Elles n’ont pas charge d’âmes. Elles se connaissent en cheveux noirs, en lèvres amoureuses, mais elles sont ignorantes des choses du cœur. C’est ainsi qu’elles se jettent dans les bras du premier niais venu, confiantes en sa grande mine. Elles l’aiment, parce qu’il leur plaît ; il leur plaît, parce qu’il leur plaît. Un jour, le niais les bat. Alors elles crient au martyre, elles se désolent, disant qu’un homme ne peut toucher à un cœur sans le briser. Les folles, que ne cherchent-elles la fleur d’amour où elle fleurit !

Antoinette applaudit de nouveau. Le discours, tel que je le connaissais, s’arrêtait là. Léon l’avait prononcé tout d’un trait, comme ayant hâte de le finir. La dernière phrase dite, il regarda la jeune femme et parut rêver. Puis, ne déclamant plus, il ajouta :

– Je n’ai eu qu’une bonne amie.

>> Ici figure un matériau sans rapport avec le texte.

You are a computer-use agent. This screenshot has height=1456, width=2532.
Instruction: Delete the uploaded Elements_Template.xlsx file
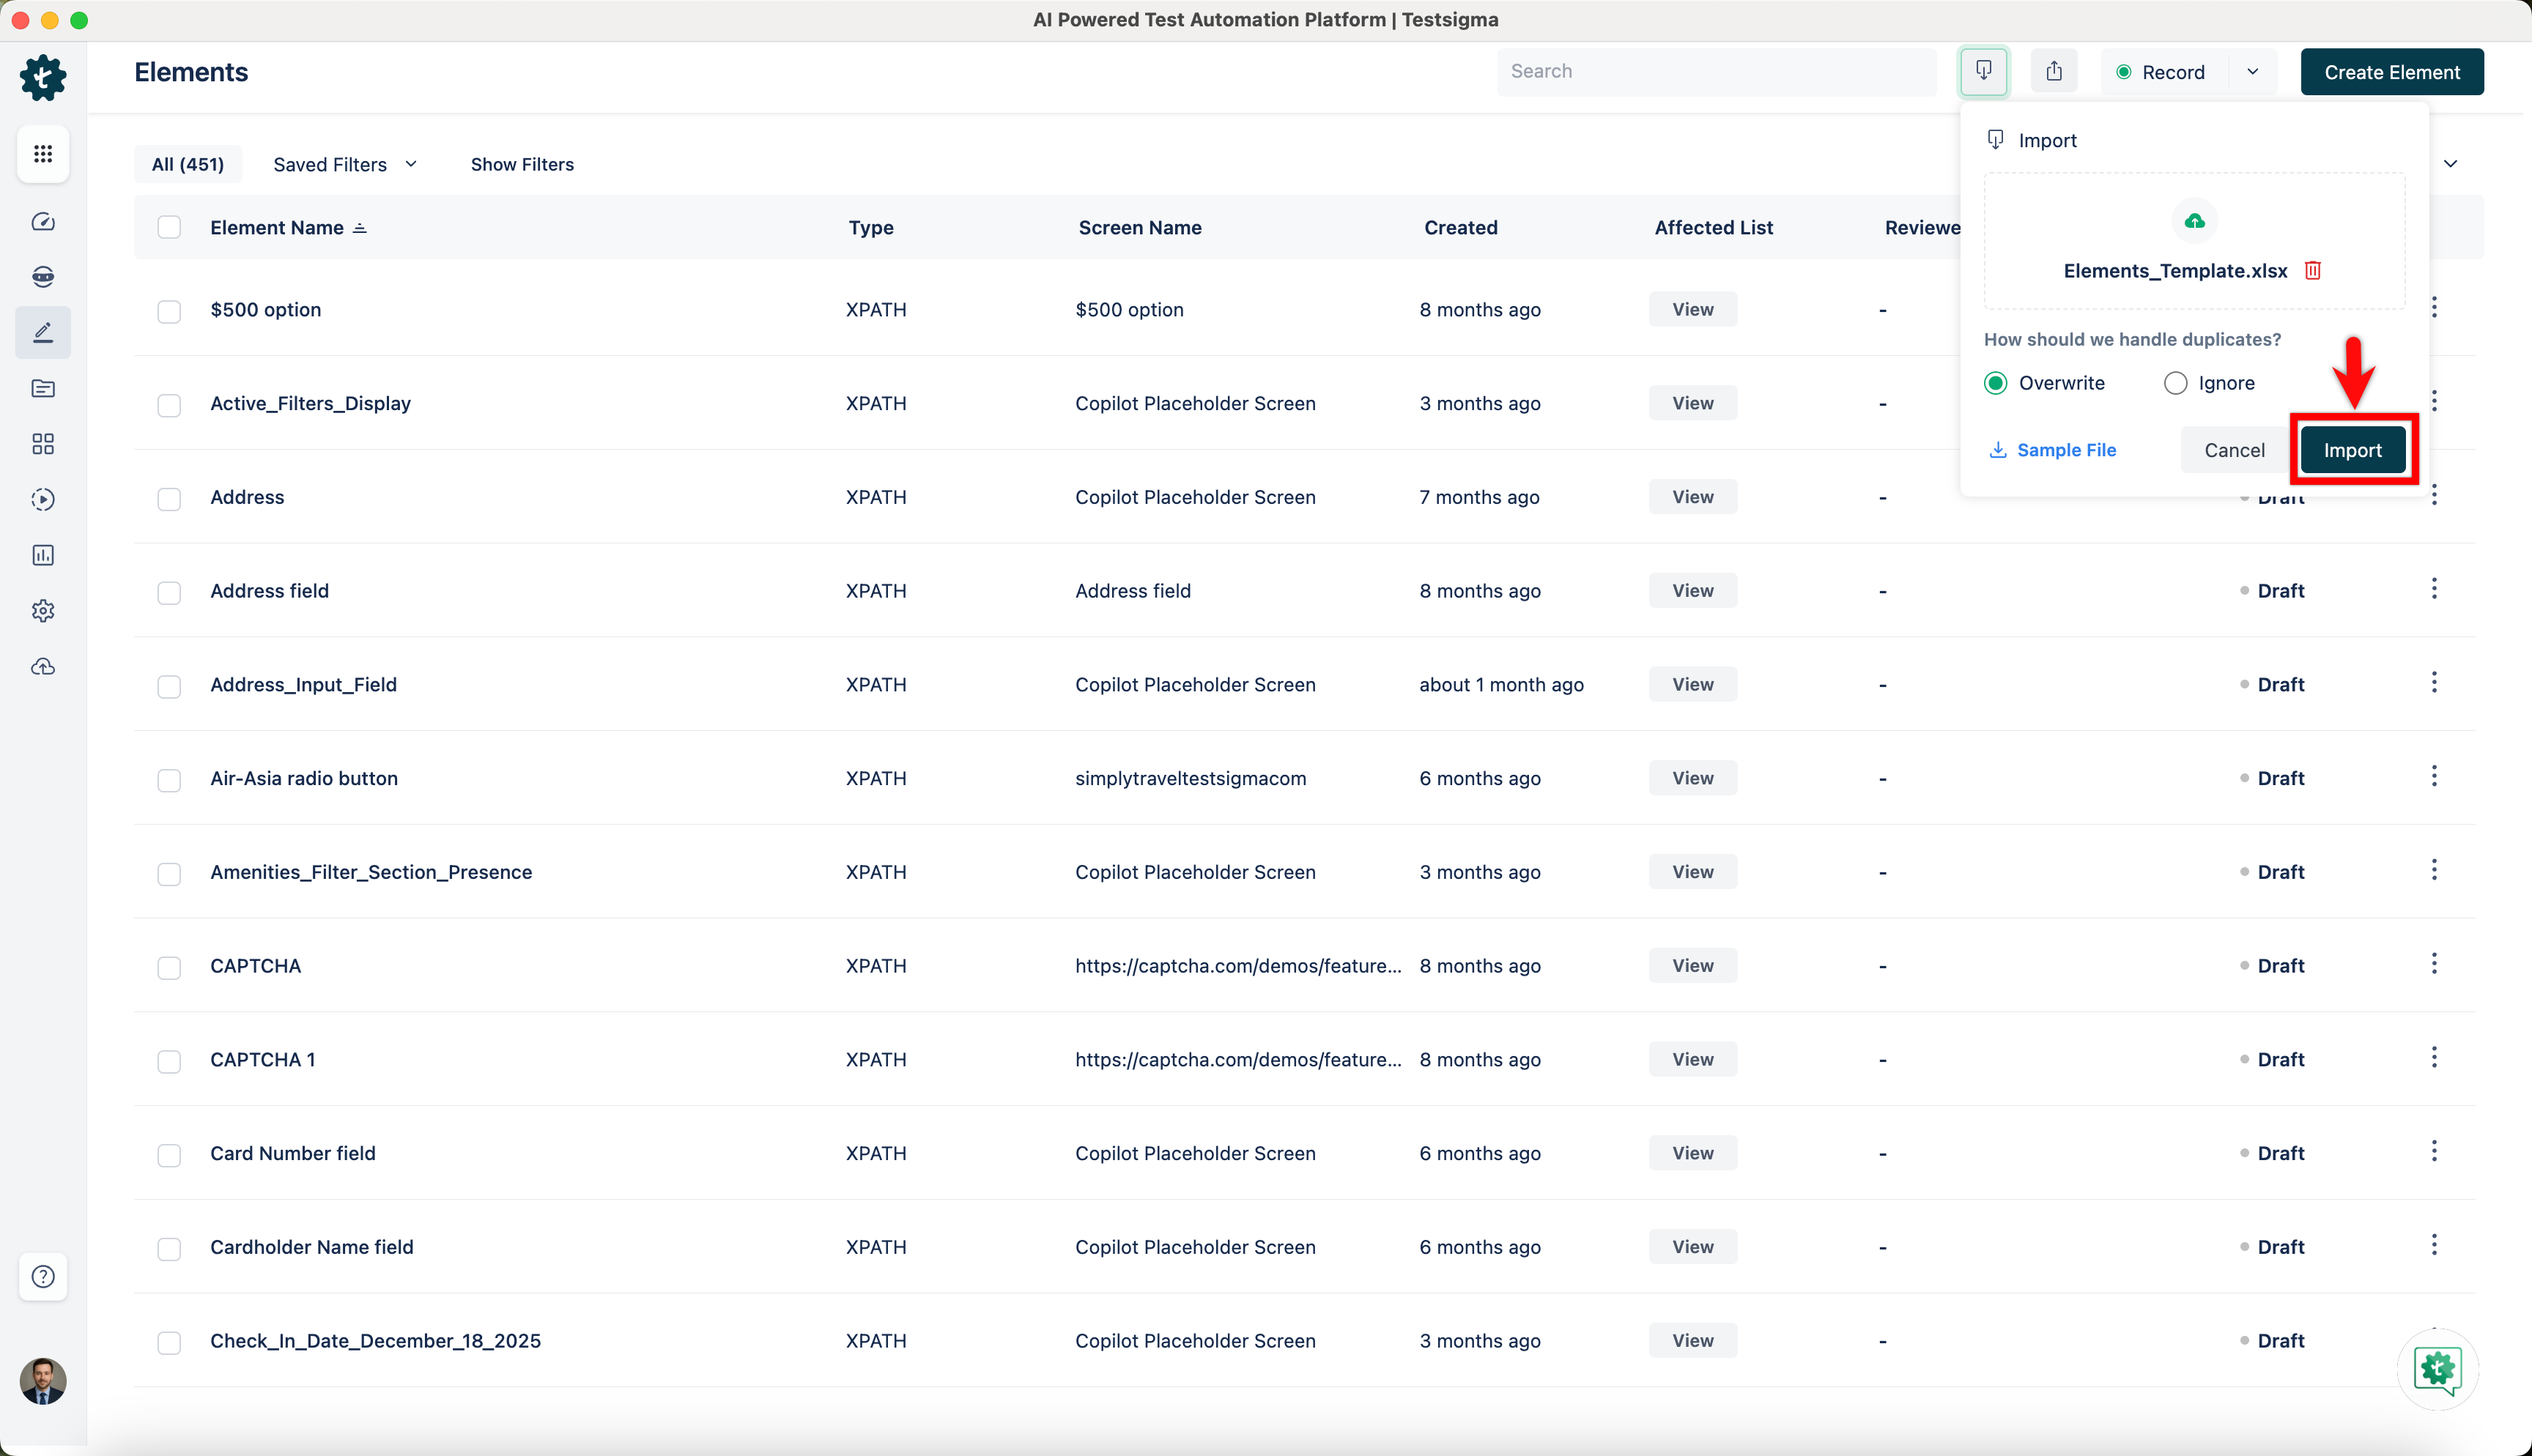tap(2312, 271)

Elle avait dix ans, et moi douze. Un jour elle me trompa pour un gros dogue qui se laissait tourmenter sans jamais montrer les dents. Je pleurai beaucoup, je jurai de ne plus aimer. J’ai tenu ce serment. Je n’entends rien aux femmes. Si j’aimais, je serais jaloux et maussade ; j’aimerais trop, je me ferais haïr ; on me tromperait, et j’en mourrais.

Il se tut, les yeux humides, tâchant vainement de rire. Antoinette ne raillait plus ; elle l’avait écouté, toute sérieuse ; puis, s’écartant de ses voisins, regardant Léon en face, elle vint poser la main sur son épaule,

– Vous êtes un enfant, lui dit-elle simplement.

 

 

V

 

Un dernier rayon qui glissait sur la rivière, la changeait en un ruban d’or et de moire. Nous attendions la première étoile pour descendre le courant à la fraîcheur du soir. Les paniers avaient été reportés dans la barque. Nous nous étions couchés dans l’herbe, à l’aventure, chacun selon son gré.

Antoinette et Léon s’étaient placés sous un grand églantier, qui allongeait ses bras au-dessus de leurs têtes. Les branches vertes les cachaient à demi ; comme ils me tournaient le dos, je ne pouvais voir s’ils riaient ou s’ils pleuraient. Ils parlaient bas, paraissait se quereller. Moi, j’avais choisi un petit tertre, semé d’une herbe fine ; paresseusement étendu, je voyais à la fois le ciel et la pelouse où se posaient mes pieds. Les deux galants, appréciant sans doute le charme de mon attitude, étaient venus se coucher, l’un à ma gauche, l’autre à ma droite.

Ils abusaient de leur position pour me parler tous deux à la fois.

Celui qui se trouvait à ma gauche, me touchait légèrement au bras, lorsqu’il voyait que je ne l’écoutais plus.

– Monsieur, me disait-il, j’ai rarement rencontré une femme plus capricieuse que mademoiselle Antoinette. Vous ne sauriez croire comme sa tête tourne au moindre souffle. Pour citer un exemple, lorsque nous vous avons rencontrés, ce matin, nous allions dîner à deux lieues d’ici. À peine aviez-vous disparu, qu’elle nous a fait revenir sur nos pas ; la contrée lui plaisait, disait-elle. C’est à perdre l’esprit. Moi, j’aime les choses qui s’expliquent.

Celui qui était à ma gauche disait en même temps, me forçant aussi à l’écouter :

– Monsieur, je désire depuis ce matin vous parler en particulier.